About Chinese Food

What is Chinese cuisine? That’s a hard question to answer because the ingredients and cooking styles vary with every region and minority. In some regions food is traditionally spicy, in others sweet. So many different dishes and tastes. Chinese cuisine is like a world on it’s own. Sometimes it sucks, sometimes it’s brilliant.

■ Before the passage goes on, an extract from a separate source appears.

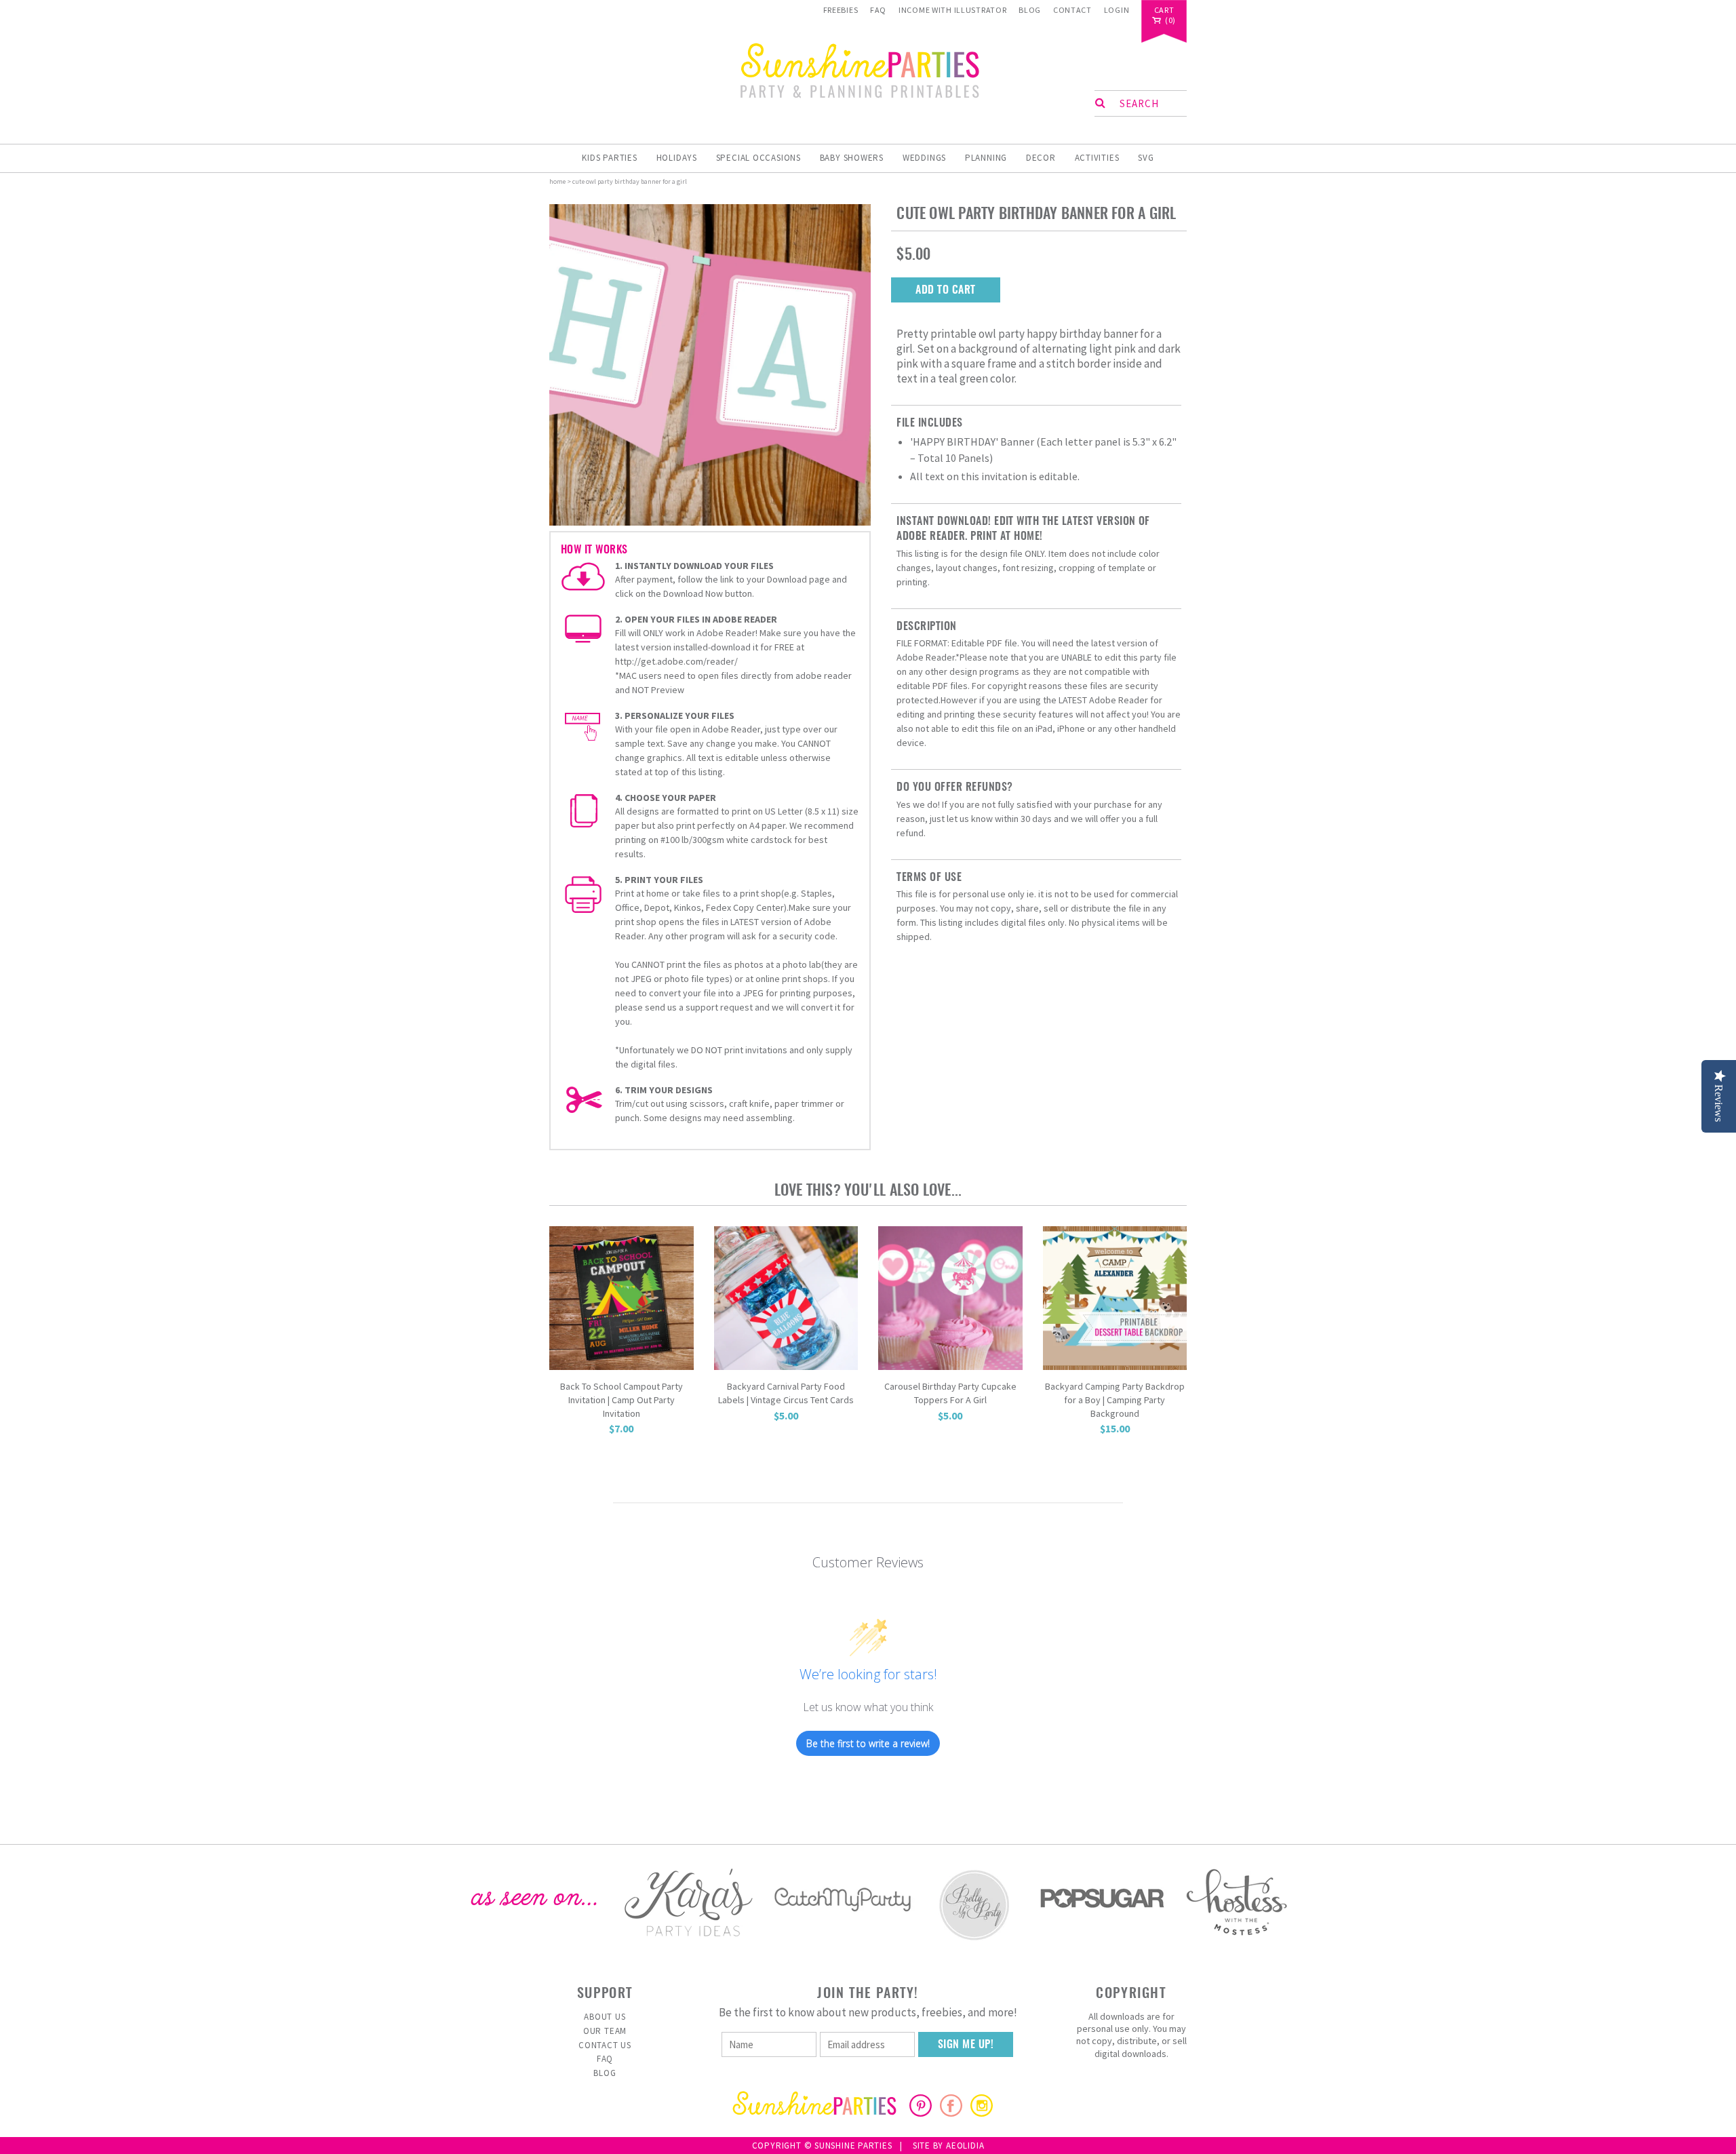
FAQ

They say Chinese eat everything what moves but when you ask Chinese they say: “Yeah, in Canton (Guangdong province) only.”  But well, I am sure you can find dog meat in any region as long as you know where to look for it. They sell dogs for meat at markets in the southern China but I haven’t seen that anywhere else. In Beijing there is a snack street (at Wangfujin) where you can find scorpions, snakes and such but that’s not something people eat daily. Heck, they even have a penis restaurant in Beijing.

Beijing hotpot

Sichuan hotpot

Chongqing hotpot

When I think about it, Beijingers eat potatoes, rice, carrots, chicken, mushrooms, cabbage… doesn’t sound so special anymore, huh? The main ingredients of Chinese cuisine are vegetables, noodles, meat and rice. Just like in Europe we eat pasta, meat, vegetables etc. When it comes to vegetables Chinese have different types of cabbages (they really love their cabbage!!) and melons. Here are some examples of more “exotic” vegetables.

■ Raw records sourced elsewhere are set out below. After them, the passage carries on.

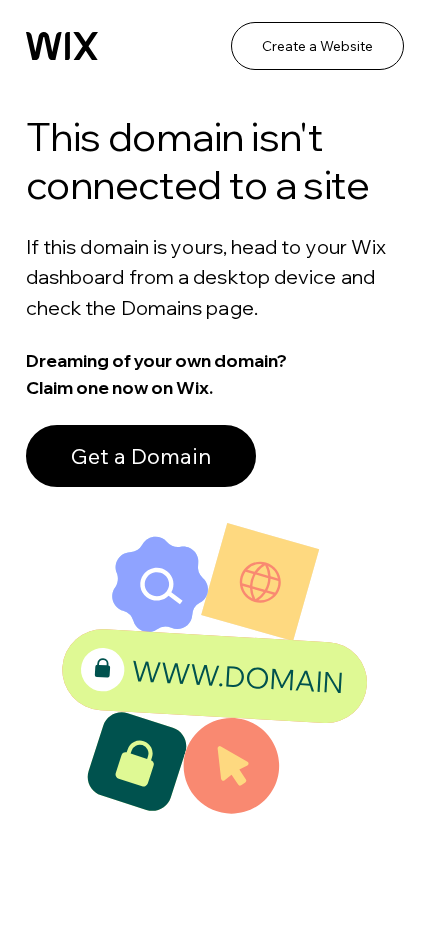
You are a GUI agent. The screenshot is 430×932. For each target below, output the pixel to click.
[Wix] (62, 46)
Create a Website (317, 46)
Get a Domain (141, 456)
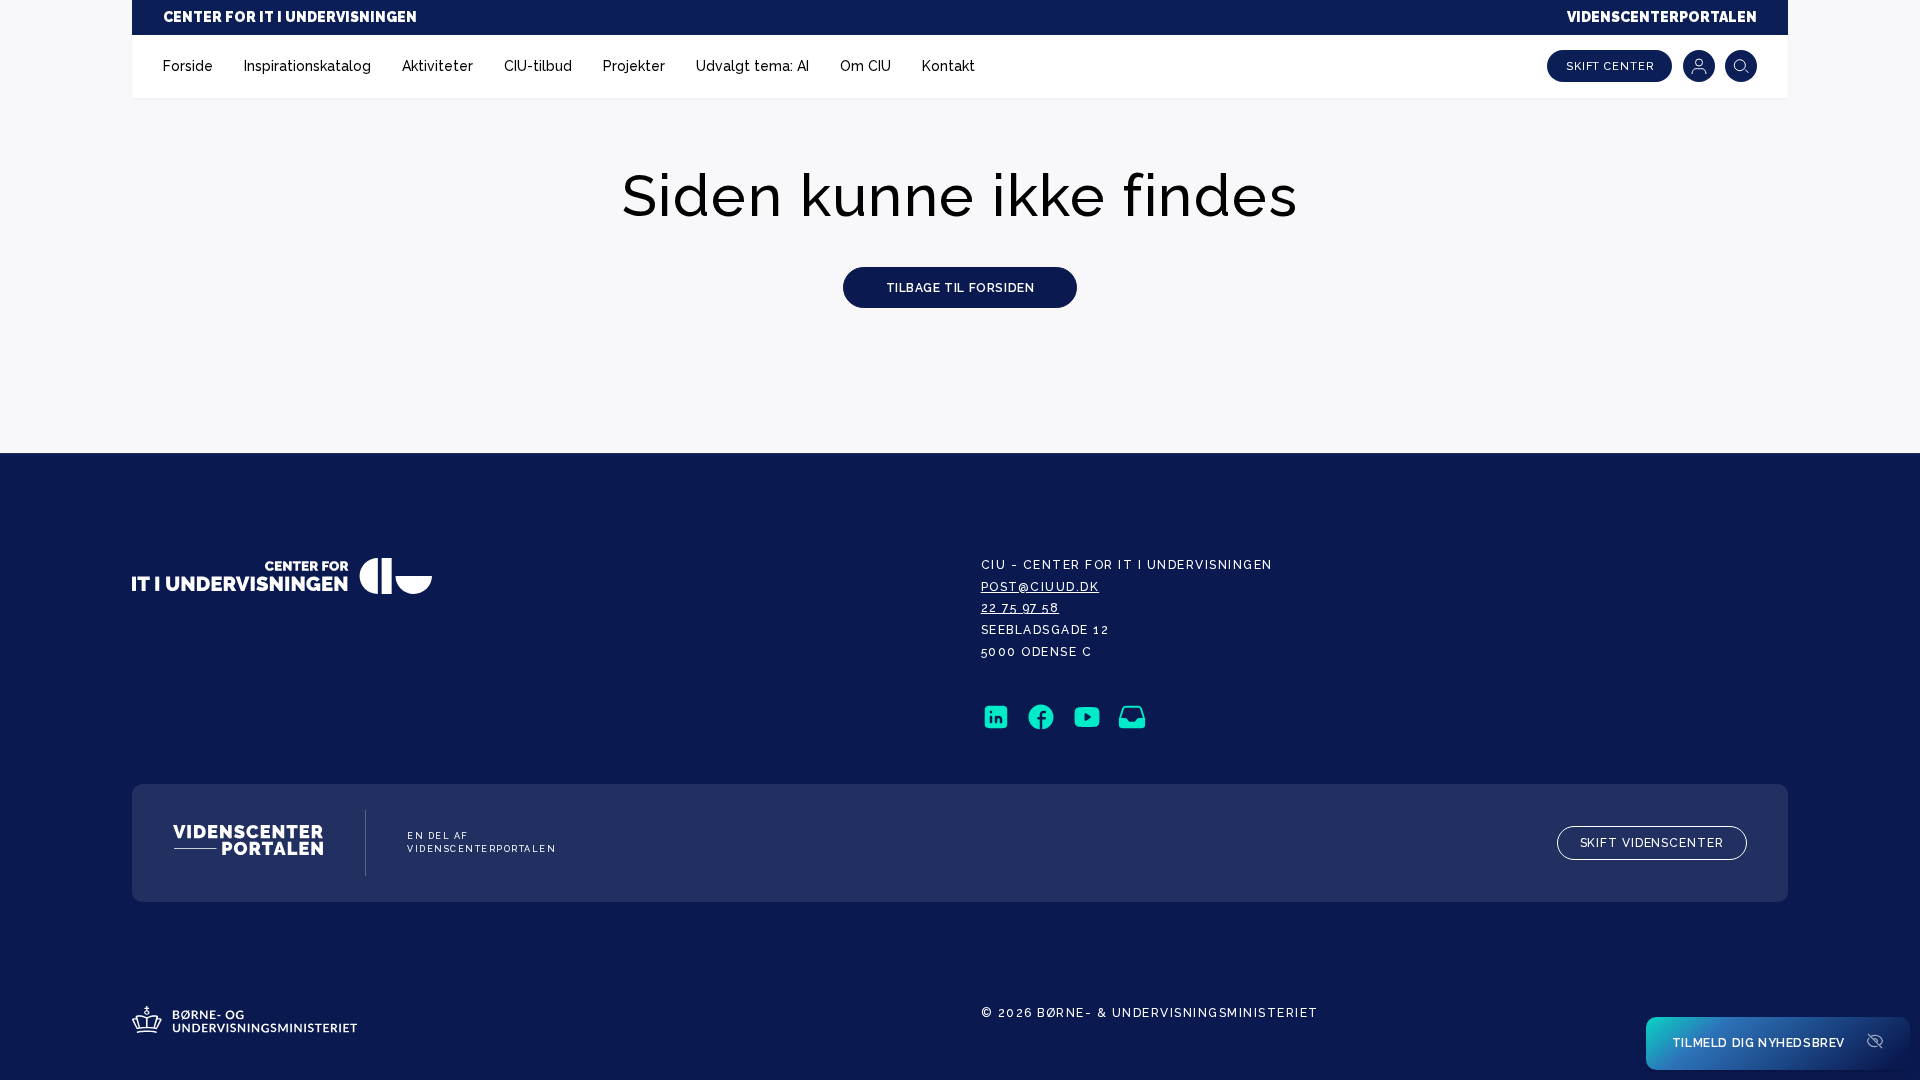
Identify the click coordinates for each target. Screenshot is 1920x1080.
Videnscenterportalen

(fuzzy melon, bitter melon, bamboo shots, bok choy, lotus roots, mug bean sprouts)

But many vegetables are nothing too special: broccoli, carrots, celery, scallions, eggplants. The thing is that Chinese eat more vegetables, they don’t eat green salads but the vegetables are always cooked. Of course, in some cafe’s you can find salads and such but it’s not a part of daily cuisine. The meat is often minced or cut into small pieces (with bones even) and mixed with the vegetables. If you eat in any type of canteen (staff canteen, student canteen) you can come across fish heads, chicken feet, pig’s feet or anything between and beyond that. In restaurants you can order preserved black eggs (not too bad actually), mix of intestines and blood cooked with noodles (typical Beijing dish), fish head soup. Grilled chicken hearts anyone? How about liver with broccoli? Frog’s feet? This all is worth tasting.

Beijing Duck

What is the Chinese taste then? When do you know the food tastes Chinese? Garlic, ginger, star anise, chicken stock, white sugar, monosodium glutamate (doesn’t really taste like anything), pepper powder, starch, prickly ash seeds, dried red chili, cardamom, Sichuan peppercones (these will numb your tongue!) and Five Spices Powder (usually including : star anise, fennel seed, Sichuan peppercones, cinnamon,  and cloves (sometimes also garlic and ginger.) When it comes to seasonings the usual ones are: hoisin sauce, soy sauce, oyster sauce, broad bean sauce (has many different varieties), sesame oil, peanut oil, chili oil, sweet and sour sauce, vinegar, and cooking wine. In China you can often buy readily mixed and minced spice mix for hot pots, soups and other dishes. Probably these are available in your local Asian food store as well.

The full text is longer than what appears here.